During Mayor Bloomberg’s last round of budget cuts, Tasha Glasgow lost her NYC “Advantage” housing voucher. After circulating through the shelter system for the last decade, she and her two children again found themselves homeless. The night of December 6, they found themselves sitting in the bedroom of a house on Vermont Street in East New York, a home that’s been foreclosed on, vacant for three years. Occupy Wall Street protestors, housing activists and neighbors sat alongside. They had entered the residency illegally, started cleaning and making the place inhabitable again.
“It’s been here for a while,” Glasgow said. “We’re trying to… make it ours and live here.” Her kids “don’t really understand what’s going on,” she said, “but they just feel like, ‘ok, my mom’s happy, I’m all happy.’”
That Tuesday marked the first day of action of Occupy Our Homes. The 99 Percent movement occupied vacant, bank-owned houses in over 25 cities across the country for families that have lost their own. Though homelessness rates in New York are at or near record highs, activists claim there are more vacant properties out there than people living on the streets.
“My children and their mother have no stable environment,” said Alfredo Carrasquillo, the father of the family. “It’s unhealthy for my kids.” “The reason we came to this property,” which he said is owned by Citibank, “is because we not only wanted to address our personal issues, but also the issues that are happening nationwide.”

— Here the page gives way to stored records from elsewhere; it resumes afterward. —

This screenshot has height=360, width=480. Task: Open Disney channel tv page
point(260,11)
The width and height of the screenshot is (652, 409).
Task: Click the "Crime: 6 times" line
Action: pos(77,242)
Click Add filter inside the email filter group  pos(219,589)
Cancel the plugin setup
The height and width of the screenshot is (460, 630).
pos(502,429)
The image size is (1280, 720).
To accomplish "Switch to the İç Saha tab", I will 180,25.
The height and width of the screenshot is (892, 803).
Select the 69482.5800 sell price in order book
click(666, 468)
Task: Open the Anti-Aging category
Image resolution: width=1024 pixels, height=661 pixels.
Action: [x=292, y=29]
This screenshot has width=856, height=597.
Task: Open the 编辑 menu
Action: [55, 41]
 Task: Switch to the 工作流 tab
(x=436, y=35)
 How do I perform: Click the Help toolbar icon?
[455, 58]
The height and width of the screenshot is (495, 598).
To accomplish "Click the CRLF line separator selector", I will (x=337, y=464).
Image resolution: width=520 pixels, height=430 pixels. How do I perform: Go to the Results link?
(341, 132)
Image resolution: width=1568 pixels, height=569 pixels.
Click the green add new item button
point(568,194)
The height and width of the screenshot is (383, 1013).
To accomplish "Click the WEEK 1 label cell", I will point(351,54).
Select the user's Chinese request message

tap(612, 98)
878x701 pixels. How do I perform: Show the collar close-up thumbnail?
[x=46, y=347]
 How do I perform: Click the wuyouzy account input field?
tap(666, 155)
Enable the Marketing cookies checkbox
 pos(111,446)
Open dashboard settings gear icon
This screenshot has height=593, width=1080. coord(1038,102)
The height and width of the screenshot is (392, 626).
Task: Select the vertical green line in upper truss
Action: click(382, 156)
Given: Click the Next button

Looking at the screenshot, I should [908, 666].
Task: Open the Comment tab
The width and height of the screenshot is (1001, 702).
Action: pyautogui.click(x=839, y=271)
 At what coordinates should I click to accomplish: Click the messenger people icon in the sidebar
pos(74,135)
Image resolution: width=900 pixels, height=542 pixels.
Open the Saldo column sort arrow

“A lot of people… they’re ashamed to announce that they’re homeless or that they need help,” Carrasquillo said. “I hope that we give them the confidence to say that it’s ok to let the public know that your situation is not good because it’s not your fault.”
Earlier that day there had been a “real estate tour” of the vacant houses in the neighborhood. Activists gave testimonies at each one. They came upon a man who was supposed to be evicted that day, staged an “eviction-watch” and saved his house—at least for the night.
Bill Dobbs, with OWS’s PR team, estimated that there were 500-600 people there. “Which is great,” he said, “considering it’s a weekday, it’s raining and it’s an outer borough.”
The rain continued through the night. The mood was jubilant, but calm. “The cops have been around but there’s been no violence, no trouble,” said Anthony Brooks, of Vocal New York. “It’s been a peaceful protest.”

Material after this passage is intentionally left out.